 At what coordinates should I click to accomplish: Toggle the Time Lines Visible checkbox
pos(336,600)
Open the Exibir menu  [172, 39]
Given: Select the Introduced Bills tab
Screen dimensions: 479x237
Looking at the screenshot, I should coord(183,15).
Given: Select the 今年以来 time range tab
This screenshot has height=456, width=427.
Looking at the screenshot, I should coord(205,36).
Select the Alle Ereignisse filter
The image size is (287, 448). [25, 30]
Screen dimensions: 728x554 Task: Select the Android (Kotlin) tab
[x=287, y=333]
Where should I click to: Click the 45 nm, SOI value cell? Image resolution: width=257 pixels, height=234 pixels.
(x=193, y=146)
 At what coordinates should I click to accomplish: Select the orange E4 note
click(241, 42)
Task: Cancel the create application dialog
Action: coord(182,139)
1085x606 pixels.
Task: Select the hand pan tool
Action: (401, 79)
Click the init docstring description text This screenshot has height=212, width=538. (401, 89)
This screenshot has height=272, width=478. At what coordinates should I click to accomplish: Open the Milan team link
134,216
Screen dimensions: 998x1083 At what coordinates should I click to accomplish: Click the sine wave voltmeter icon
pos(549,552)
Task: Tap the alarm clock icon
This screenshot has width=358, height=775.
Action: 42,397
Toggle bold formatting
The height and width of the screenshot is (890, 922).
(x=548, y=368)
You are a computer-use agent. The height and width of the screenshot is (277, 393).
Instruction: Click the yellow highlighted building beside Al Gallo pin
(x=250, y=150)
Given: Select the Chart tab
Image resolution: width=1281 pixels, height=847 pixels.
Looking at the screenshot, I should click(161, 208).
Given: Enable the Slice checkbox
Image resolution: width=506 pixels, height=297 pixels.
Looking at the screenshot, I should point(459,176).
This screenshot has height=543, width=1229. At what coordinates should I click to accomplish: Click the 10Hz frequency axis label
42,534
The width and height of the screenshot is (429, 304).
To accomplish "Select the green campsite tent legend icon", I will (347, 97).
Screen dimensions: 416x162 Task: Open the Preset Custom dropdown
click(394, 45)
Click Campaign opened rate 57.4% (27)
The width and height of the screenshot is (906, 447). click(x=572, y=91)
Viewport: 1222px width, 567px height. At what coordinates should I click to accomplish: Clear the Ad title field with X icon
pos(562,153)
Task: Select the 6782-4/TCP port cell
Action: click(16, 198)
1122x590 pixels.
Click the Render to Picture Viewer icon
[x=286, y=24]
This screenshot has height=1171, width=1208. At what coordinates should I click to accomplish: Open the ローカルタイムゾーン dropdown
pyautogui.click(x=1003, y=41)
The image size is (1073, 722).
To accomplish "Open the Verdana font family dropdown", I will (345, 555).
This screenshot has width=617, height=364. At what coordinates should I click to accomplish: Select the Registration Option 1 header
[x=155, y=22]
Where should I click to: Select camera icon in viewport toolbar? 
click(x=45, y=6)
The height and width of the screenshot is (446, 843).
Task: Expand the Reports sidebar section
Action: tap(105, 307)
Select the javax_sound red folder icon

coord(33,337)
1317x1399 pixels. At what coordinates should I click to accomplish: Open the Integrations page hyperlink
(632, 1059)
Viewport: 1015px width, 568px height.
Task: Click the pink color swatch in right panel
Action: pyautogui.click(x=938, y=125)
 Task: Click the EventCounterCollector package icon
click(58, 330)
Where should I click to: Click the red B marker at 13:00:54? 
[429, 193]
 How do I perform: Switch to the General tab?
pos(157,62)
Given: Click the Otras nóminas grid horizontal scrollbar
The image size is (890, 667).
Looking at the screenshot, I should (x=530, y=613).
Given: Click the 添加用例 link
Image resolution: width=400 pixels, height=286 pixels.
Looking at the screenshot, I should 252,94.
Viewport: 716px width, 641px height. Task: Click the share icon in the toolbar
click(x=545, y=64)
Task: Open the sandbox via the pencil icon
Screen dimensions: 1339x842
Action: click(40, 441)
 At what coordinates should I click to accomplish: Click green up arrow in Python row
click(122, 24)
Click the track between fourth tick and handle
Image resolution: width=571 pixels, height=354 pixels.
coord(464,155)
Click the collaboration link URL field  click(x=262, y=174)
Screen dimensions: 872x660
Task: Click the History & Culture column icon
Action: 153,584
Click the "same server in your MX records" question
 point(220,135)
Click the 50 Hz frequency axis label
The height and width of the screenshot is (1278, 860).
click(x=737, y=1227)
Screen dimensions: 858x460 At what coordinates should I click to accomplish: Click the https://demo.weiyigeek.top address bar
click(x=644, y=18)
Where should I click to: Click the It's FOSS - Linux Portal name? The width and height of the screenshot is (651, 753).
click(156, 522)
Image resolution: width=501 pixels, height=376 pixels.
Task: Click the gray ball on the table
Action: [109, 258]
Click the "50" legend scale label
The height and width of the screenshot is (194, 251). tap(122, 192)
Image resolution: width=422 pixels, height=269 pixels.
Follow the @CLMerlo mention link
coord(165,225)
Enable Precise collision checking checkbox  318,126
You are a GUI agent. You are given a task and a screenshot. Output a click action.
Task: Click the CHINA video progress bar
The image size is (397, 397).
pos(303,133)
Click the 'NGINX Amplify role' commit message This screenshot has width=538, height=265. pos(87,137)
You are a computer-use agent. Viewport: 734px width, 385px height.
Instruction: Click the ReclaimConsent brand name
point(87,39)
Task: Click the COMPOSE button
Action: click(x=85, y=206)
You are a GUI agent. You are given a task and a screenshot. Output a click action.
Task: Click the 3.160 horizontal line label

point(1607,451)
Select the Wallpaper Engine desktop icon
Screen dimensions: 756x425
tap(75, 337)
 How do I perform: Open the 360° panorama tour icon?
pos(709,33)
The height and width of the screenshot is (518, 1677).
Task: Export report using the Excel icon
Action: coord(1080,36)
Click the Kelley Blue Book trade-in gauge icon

■ WORK REQUEST: Write out the full listing without altering anything.

■ SOLVED PROBLEM:
 At what coordinates should I click to accomplish: Toggle the Time Lines Visible checkbox
pos(336,600)
Open the Exibir menu  [172, 39]
Given: Select the Introduced Bills tab
Screen dimensions: 479x237
Looking at the screenshot, I should coord(183,15).
Given: Select the 今年以来 time range tab
This screenshot has height=456, width=427.
Looking at the screenshot, I should coord(205,36).
Select the Alle Ereignisse filter
The image size is (287, 448). [25, 30]
Screen dimensions: 728x554 Task: Select the Android (Kotlin) tab
[x=287, y=333]
Where should I click to: Click the 45 nm, SOI value cell? Image resolution: width=257 pixels, height=234 pixels.
(x=193, y=146)
 At what coordinates should I click to accomplish: Select the orange E4 note
click(241, 42)
Task: Cancel the create application dialog
Action: coord(182,139)
1085x606 pixels.
Task: Select the hand pan tool
Action: (401, 79)
Click the init docstring description text This screenshot has height=212, width=538. (401, 89)
This screenshot has height=272, width=478. At what coordinates should I click to accomplish: Open the Milan team link
134,216
Screen dimensions: 998x1083 At what coordinates should I click to accomplish: Click the sine wave voltmeter icon
pos(549,552)
Task: Tap the alarm clock icon
This screenshot has width=358, height=775.
Action: 42,397
Toggle bold formatting
The height and width of the screenshot is (890, 922).
(x=548, y=368)
You are a computer-use agent. The height and width of the screenshot is (277, 393).
Instruction: Click the yellow highlighted building beside Al Gallo pin
(x=250, y=150)
Given: Select the Chart tab
Image resolution: width=1281 pixels, height=847 pixels.
Looking at the screenshot, I should click(161, 208).
Given: Enable the Slice checkbox
Image resolution: width=506 pixels, height=297 pixels.
Looking at the screenshot, I should point(459,176).
This screenshot has height=543, width=1229. At what coordinates should I click to accomplish: Click the 10Hz frequency axis label
42,534
The width and height of the screenshot is (429, 304).
To accomplish "Select the green campsite tent legend icon", I will (347, 97).
Screen dimensions: 416x162 Task: Open the Preset Custom dropdown
click(394, 45)
Click Campaign opened rate 57.4% (27)
The width and height of the screenshot is (906, 447). click(x=572, y=91)
Viewport: 1222px width, 567px height. At what coordinates should I click to accomplish: Clear the Ad title field with X icon
pos(562,153)
Task: Select the 6782-4/TCP port cell
Action: click(16, 198)
1122x590 pixels.
Click the Render to Picture Viewer icon
[x=286, y=24]
This screenshot has height=1171, width=1208. At what coordinates should I click to accomplish: Open the ローカルタイムゾーン dropdown
pyautogui.click(x=1003, y=41)
The image size is (1073, 722).
To accomplish "Open the Verdana font family dropdown", I will (345, 555).
This screenshot has width=617, height=364. At what coordinates should I click to accomplish: Select the Registration Option 1 header
[x=155, y=22]
Where should I click to: Select camera icon in viewport toolbar? 
click(x=45, y=6)
The height and width of the screenshot is (446, 843).
Task: Expand the Reports sidebar section
Action: tap(105, 307)
Select the javax_sound red folder icon

coord(33,337)
1317x1399 pixels. At what coordinates should I click to accomplish: Open the Integrations page hyperlink
(632, 1059)
Viewport: 1015px width, 568px height.
Task: Click the pink color swatch in right panel
Action: pyautogui.click(x=938, y=125)
 Task: Click the EventCounterCollector package icon
click(58, 330)
Where should I click to: Click the red B marker at 13:00:54? 
[429, 193]
 How do I perform: Switch to the General tab?
pos(157,62)
Given: Click the Otras nóminas grid horizontal scrollbar
The image size is (890, 667).
Looking at the screenshot, I should (x=530, y=613).
Given: Click the 添加用例 link
Image resolution: width=400 pixels, height=286 pixels.
Looking at the screenshot, I should 252,94.
Viewport: 716px width, 641px height. Task: Click the share icon in the toolbar
click(x=545, y=64)
Task: Open the sandbox via the pencil icon
Screen dimensions: 1339x842
Action: click(40, 441)
 At what coordinates should I click to accomplish: Click green up arrow in Python row
click(122, 24)
Click the track between fourth tick and handle
Image resolution: width=571 pixels, height=354 pixels.
coord(464,155)
Click the collaboration link URL field  click(x=262, y=174)
Screen dimensions: 872x660
Task: Click the History & Culture column icon
Action: 153,584
Click the "same server in your MX records" question
 point(220,135)
Click the 50 Hz frequency axis label
The height and width of the screenshot is (1278, 860).
click(x=737, y=1227)
Screen dimensions: 858x460 At what coordinates should I click to accomplish: Click the https://demo.weiyigeek.top address bar
click(x=644, y=18)
Where should I click to: Click the It's FOSS - Linux Portal name? The width and height of the screenshot is (651, 753).
click(156, 522)
Image resolution: width=501 pixels, height=376 pixels.
Task: Click the gray ball on the table
Action: [109, 258]
Click the "50" legend scale label
The height and width of the screenshot is (194, 251). tap(122, 192)
Image resolution: width=422 pixels, height=269 pixels.
Follow the @CLMerlo mention link
coord(165,225)
Enable Precise collision checking checkbox  318,126
You are a GUI agent. You are given a task and a screenshot. Output a click action.
Task: Click the CHINA video progress bar
The image size is (397, 397).
pos(303,133)
Click the 'NGINX Amplify role' commit message This screenshot has width=538, height=265. pos(87,137)
You are a computer-use agent. Viewport: 734px width, 385px height.
Instruction: Click the ReclaimConsent brand name
point(87,39)
Task: Click the COMPOSE button
Action: click(x=85, y=206)
You are a GUI agent. You are given a task and a screenshot. Output a click action.
Task: Click the 3.160 horizontal line label

point(1607,451)
Select the Wallpaper Engine desktop icon
Screen dimensions: 756x425
tap(75, 337)
 How do I perform: Open the 360° panorama tour icon?
pos(709,33)
The height and width of the screenshot is (518, 1677).
Task: Export report using the Excel icon
Action: coord(1080,36)
Click the Kelley Blue Book trade-in gauge icon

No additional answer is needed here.